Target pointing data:
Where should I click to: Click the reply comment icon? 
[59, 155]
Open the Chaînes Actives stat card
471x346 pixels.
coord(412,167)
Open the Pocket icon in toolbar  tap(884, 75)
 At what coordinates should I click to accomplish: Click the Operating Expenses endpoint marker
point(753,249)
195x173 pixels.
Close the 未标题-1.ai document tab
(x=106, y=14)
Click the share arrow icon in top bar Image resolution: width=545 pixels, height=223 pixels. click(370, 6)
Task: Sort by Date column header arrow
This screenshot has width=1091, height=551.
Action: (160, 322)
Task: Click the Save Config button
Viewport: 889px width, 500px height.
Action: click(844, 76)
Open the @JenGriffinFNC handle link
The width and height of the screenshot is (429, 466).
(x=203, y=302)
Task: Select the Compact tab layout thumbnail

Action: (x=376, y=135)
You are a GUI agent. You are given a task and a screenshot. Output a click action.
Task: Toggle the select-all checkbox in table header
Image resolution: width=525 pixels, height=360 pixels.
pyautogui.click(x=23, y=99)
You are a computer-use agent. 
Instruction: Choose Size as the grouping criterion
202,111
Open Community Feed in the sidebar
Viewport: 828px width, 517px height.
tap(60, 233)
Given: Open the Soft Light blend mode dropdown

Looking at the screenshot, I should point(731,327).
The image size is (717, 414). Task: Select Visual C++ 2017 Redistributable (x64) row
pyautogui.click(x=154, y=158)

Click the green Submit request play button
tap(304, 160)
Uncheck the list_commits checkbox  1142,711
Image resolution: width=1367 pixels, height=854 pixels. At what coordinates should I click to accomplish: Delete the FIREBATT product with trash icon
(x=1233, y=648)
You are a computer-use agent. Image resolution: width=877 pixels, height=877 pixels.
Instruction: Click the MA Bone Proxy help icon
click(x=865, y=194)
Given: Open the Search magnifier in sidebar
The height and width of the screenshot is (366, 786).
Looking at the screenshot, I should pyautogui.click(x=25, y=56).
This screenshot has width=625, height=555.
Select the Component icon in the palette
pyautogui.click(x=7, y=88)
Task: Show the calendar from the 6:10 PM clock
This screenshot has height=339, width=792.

[TASK PROMPT]: Copy out every line of the records above without changing a single character.

[EXERCISE SOLUTION]:
Where should I click to: Click the reply comment icon? 
[59, 155]
Open the Chaînes Actives stat card
471x346 pixels.
coord(412,167)
Open the Pocket icon in toolbar  tap(884, 75)
 At what coordinates should I click to accomplish: Click the Operating Expenses endpoint marker
point(753,249)
195x173 pixels.
Close the 未标题-1.ai document tab
(x=106, y=14)
Click the share arrow icon in top bar Image resolution: width=545 pixels, height=223 pixels. click(370, 6)
Task: Sort by Date column header arrow
This screenshot has width=1091, height=551.
Action: (160, 322)
Task: Click the Save Config button
Viewport: 889px width, 500px height.
Action: click(844, 76)
Open the @JenGriffinFNC handle link
The width and height of the screenshot is (429, 466).
(x=203, y=302)
Task: Select the Compact tab layout thumbnail

Action: (x=376, y=135)
You are a GUI agent. You are given a task and a screenshot. Output a click action.
Task: Toggle the select-all checkbox in table header
Image resolution: width=525 pixels, height=360 pixels.
pyautogui.click(x=23, y=99)
You are a computer-use agent. 
Instruction: Choose Size as the grouping criterion
202,111
Open Community Feed in the sidebar
Viewport: 828px width, 517px height.
tap(60, 233)
Given: Open the Soft Light blend mode dropdown

Looking at the screenshot, I should point(731,327).
The image size is (717, 414). Task: Select Visual C++ 2017 Redistributable (x64) row
pyautogui.click(x=154, y=158)

Click the green Submit request play button
tap(304, 160)
Uncheck the list_commits checkbox  1142,711
Image resolution: width=1367 pixels, height=854 pixels. At what coordinates should I click to accomplish: Delete the FIREBATT product with trash icon
(x=1233, y=648)
You are a computer-use agent. Image resolution: width=877 pixels, height=877 pixels.
Instruction: Click the MA Bone Proxy help icon
click(x=865, y=194)
Given: Open the Search magnifier in sidebar
The height and width of the screenshot is (366, 786).
Looking at the screenshot, I should pyautogui.click(x=25, y=56).
This screenshot has width=625, height=555.
Select the Component icon in the palette
pyautogui.click(x=7, y=88)
Task: Show the calendar from the 6:10 PM clock
This screenshot has height=339, width=792.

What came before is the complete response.